= Beginning of Section =

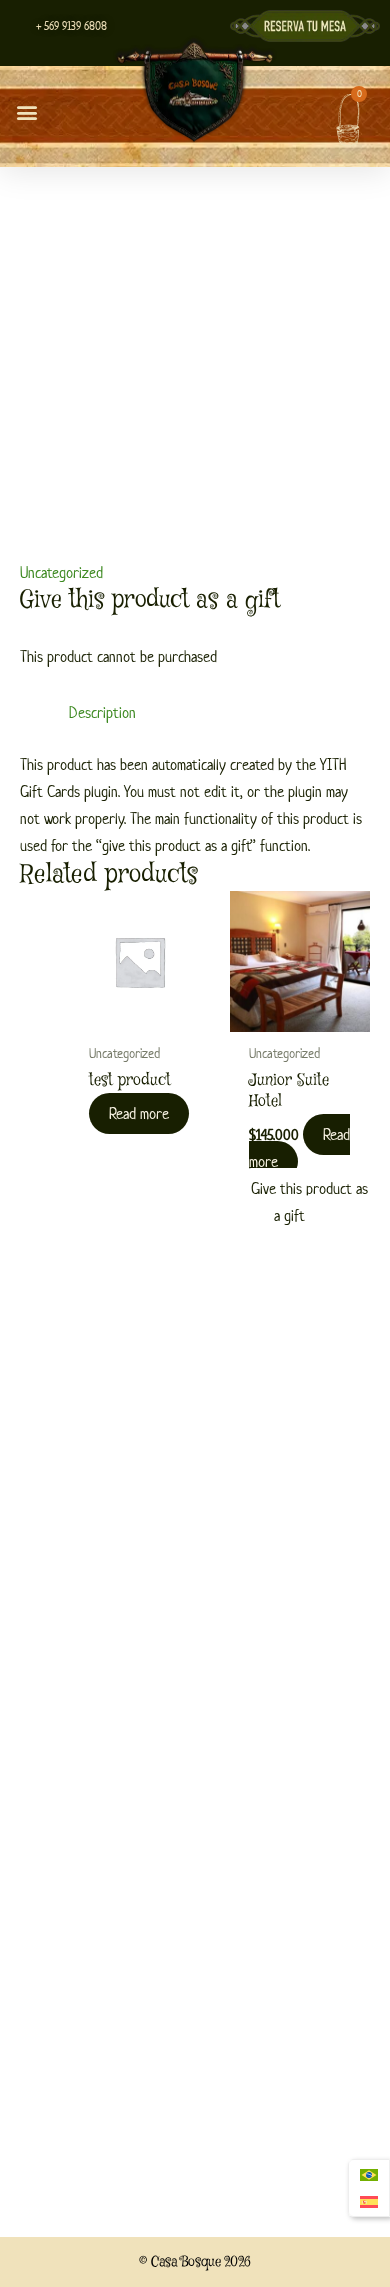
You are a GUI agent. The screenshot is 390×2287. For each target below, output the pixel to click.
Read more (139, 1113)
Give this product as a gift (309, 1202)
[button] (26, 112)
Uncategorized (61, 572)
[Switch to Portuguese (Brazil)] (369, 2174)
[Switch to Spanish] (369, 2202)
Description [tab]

= End of Section =

> **EXERCISE OBJECTIVE**: Write the lines above out again exactly, without any of their pictures.

> **ANSWER BOX**:
You are a GUI agent. The screenshot is 390×2287. For each target below, output the pixel to click.
Read more (139, 1113)
Give this product as a gift (309, 1202)
[button] (26, 112)
Uncategorized (61, 572)
[Switch to Portuguese (Brazil)] (369, 2174)
[Switch to Spanish] (369, 2202)
Description [tab]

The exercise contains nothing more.